> **Material for this task**:
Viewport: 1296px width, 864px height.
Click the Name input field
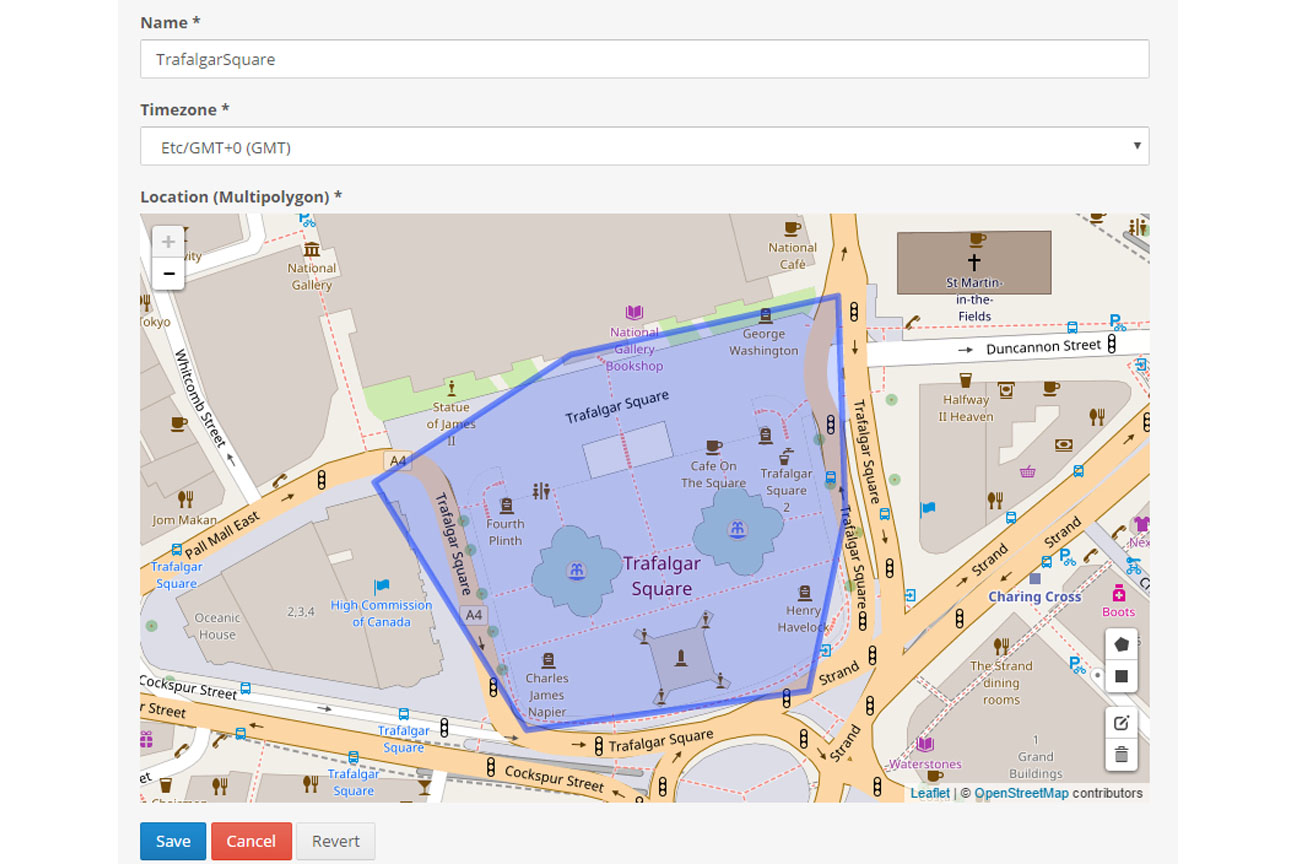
--
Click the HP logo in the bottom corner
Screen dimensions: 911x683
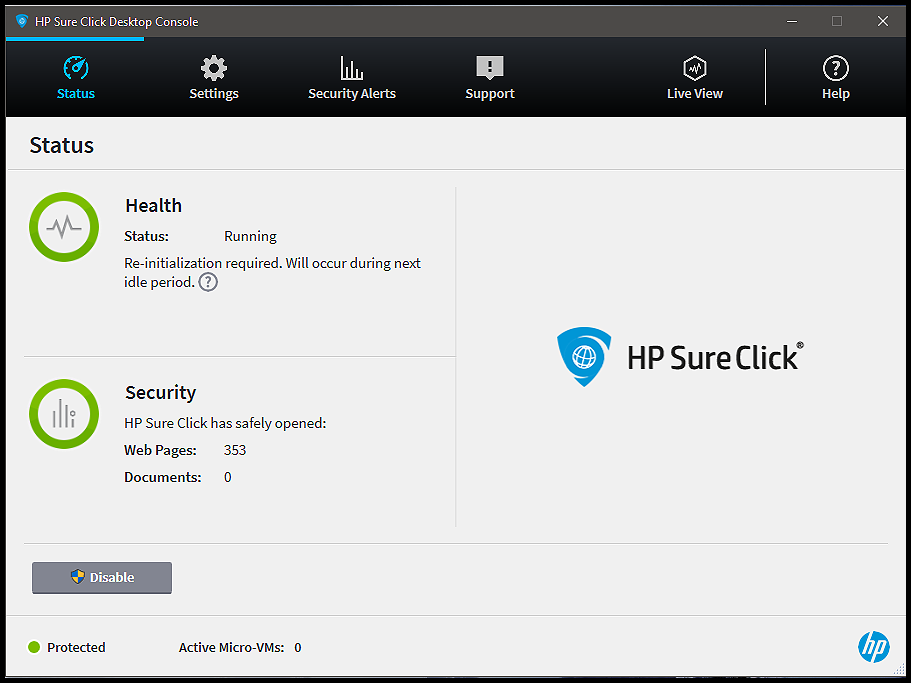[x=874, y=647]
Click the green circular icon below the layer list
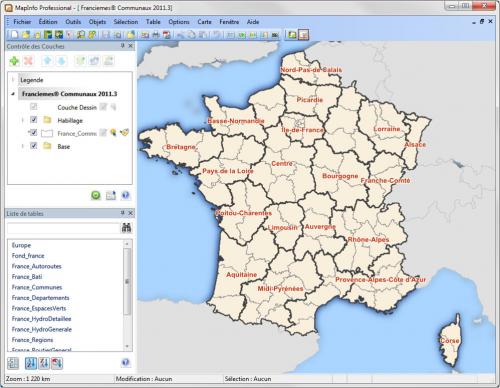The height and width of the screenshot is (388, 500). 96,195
---
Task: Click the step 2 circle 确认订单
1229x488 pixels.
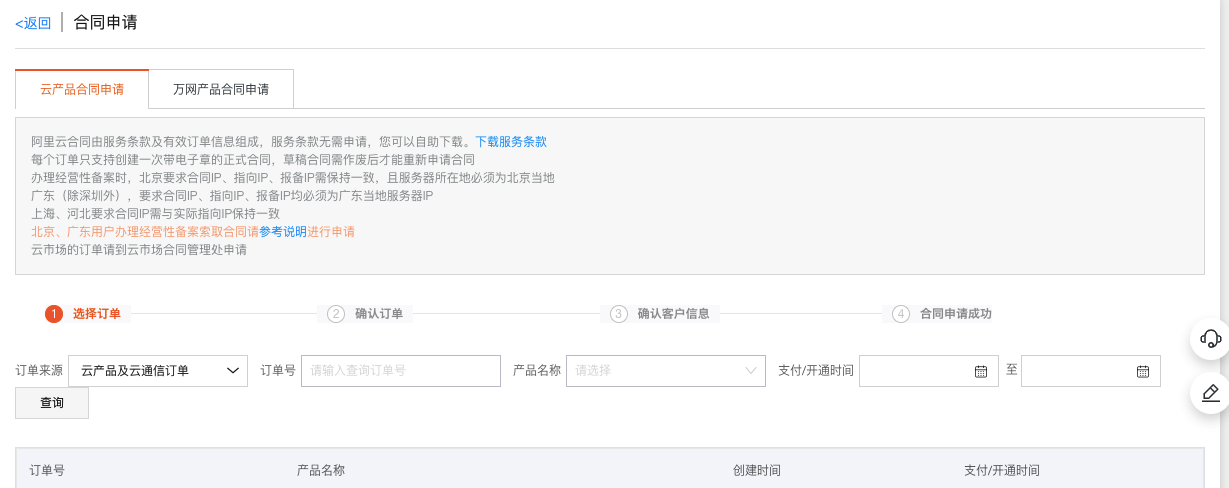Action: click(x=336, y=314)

> **Task to carry out**: Of all the entries above, repeat only the lines from the line that has "Viewport: 1296px width, 864px height." to the line that has "Click the Name input field", both lines included, exactly.

> **Output for this task**:
Viewport: 1296px width, 864px height.
Click the Name input field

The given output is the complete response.